Долина Пламени - страница 5
Все случилось так быстро, и все это было так странно, что Рафт не успел ничего понять, но в одном он не сомневался: увиденная им девушка была совершенно необычна. И ее волосы… Он никогда не видел таких волос.
И глаза, почти круглые, но слегка раскосые, были обрамлены густой каймой из пушистых темных ресниц и черной линии, которая еще больше подчеркивала необычную форму этих глаз. Она придавала этому нежному, с тонким овалом лицу некую схожесть с причудливой египетской маской. Рафт отчетливо запомнил, каким нежным было это лицо. Нежным и утонченным.
И необычным. Для человека.
Зеркало вновь было чисто — на его поверхности лишь слегка подрагивали тени. Но на короткое мгновение в нем отразился другой мир.
ГЛАВА II
Барабаны смерти
Луис удивленно смотрел на Рафта.
— Senhor? — проговорил он.
— Что? — переспросил Рафт.
— Вы что-то сказали?
— Нет, ничего.
Рафт отпустил зеркальце, и оно упало на обнаженную грудь да Фонсеки. Подошел Мерридэй.
— Этот второй не дает себя осматривать, — озадаченно проговорил он. — Уперся и все.
— Я поговорю с ним, — сказал Рафт и вышел из палаты, заставляя себя не думать о зеркале и об этом прекрасном, удивительном лице. Все это очень субъективно, подумал он, просто галлюцинации или самовнушение, а в зеркале лишь отразился свет лампы. Но сам он в такое объяснение не верил.
Бородач стоял в кабинете у Рафта и рассматривал колбы с заспиртованными зародышами животных. Он повернулся и с едва заметной усмешкой поклонился Рафту. По всему было видно, что он не из тех, кто просто из любопытства шляется по джунглям. Бородач произвел на Рафта сильное впечатление. Его учтивость, манера носить одежду и держать себя выдавала в нем человека не только хорошо воспитанного, но и знатного. Но для Рафта было и что-то отталкивающее во всем облике незнакомца — его почти нескрываемое ликование и очевидное высокомерие.
— Saludades, senhor[3], - сказал он Рафту. Его ослепительно яркие глаза блестели так сильно, как это обычно бывает при лихорадке. Голос был низким, и в нем звучали странные нотки бесцеремонности. — Я ваш должник.
На португальском он говорил с едва уловимым акцентом. У Рафта вдруг возникло странное, редко испытываемое им чувство неловкости.
— Ну что ж, отдавайте долг, — резко сказал он. — Мы не хотим, чтобы на станции кто-нибудь заразился, а вы, вполне возможно, подхватили что-нибудь там, в верховьях реки. Снимите рубашку и дайте-ка я вас осмотрю.
— Я не болен, доктор.
— В таком случае, вы очень быстро выздоравливаете. Вы же были на пороге смерти, когда приплыли сюда.
Черные глаза со злостью сверкнули. Бородач передернул плечами и стянул с себя разорванную рубашку. Рафта поразил вид этого гладкого, крепкого тела. Под отливающей глянцем коричневатой кожей играли мускулы, но это было заметно лишь тогда, когда он двигался.
— Меня зовут Пауло да Коста Перейра, — сказал он с таким видом, словно его что-то развеселило. — Я — гаримпейро.
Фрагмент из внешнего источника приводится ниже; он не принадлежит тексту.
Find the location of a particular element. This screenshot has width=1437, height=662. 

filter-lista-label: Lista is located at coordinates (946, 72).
— Охотник за алмазами, не так ли? — уточнил Рафт и вставил градусник в рот Перейры. — А я и не знал, что здесь можно встретить охотника за алмазами. Мне казалось, что они все там, на Рио Франсиско.
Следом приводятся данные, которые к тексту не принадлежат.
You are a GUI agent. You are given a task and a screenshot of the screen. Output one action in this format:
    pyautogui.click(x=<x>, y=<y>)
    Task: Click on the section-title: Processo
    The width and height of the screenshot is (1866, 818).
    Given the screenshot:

Перейра ничего не ответил на это. Рафт приложил стетоскоп к его груди, вслушался, тряхнул головой и попробовал снова. Затем он попытался найти у Перейры пульс, но и из этого ничего не вышло. Сердце не билось — не было, естественно, и пульса.
— Что за дьявол! — вспылил Рафт. Он взял у Перейры градусник и облизнул свои пересохшие губы. Температура у да Фонсеки была ниже нормальной, у Перейры — немыслимо высокой, ртутный столбик градусника зашкаливал, а последняя отметка на нем была 108°[4].
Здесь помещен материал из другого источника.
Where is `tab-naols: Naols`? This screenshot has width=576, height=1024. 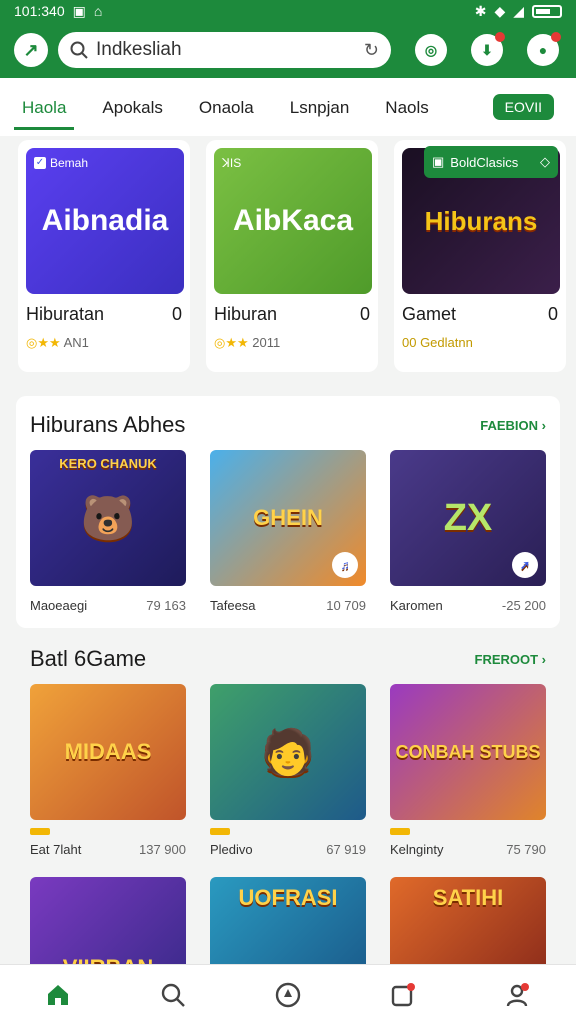
tab-naols: Naols is located at coordinates (406, 107).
Перейра аккуратно вытер губы.
— Я голоден, senhor, — сказал он. — Вы не дадите мне поесть?
— Я сделаю вам инъекцию глюкозы, — запинаясь сказал Рафт. — Или… нет, не знаю. Такого обмена веществ, как у вас, не может быть. Здоровый организм с ним не справится. Вы, должно быть, больны.
— У меня всегда так. Я вполне здоров.
— Здоровы? При том, что у вас не бьется сердце? — Рафт был непреклонен. — Вы сами-то понимаете, что. — что такого не может быть? Я имею в виду, что вас вроде как и не должно уже быть в живых.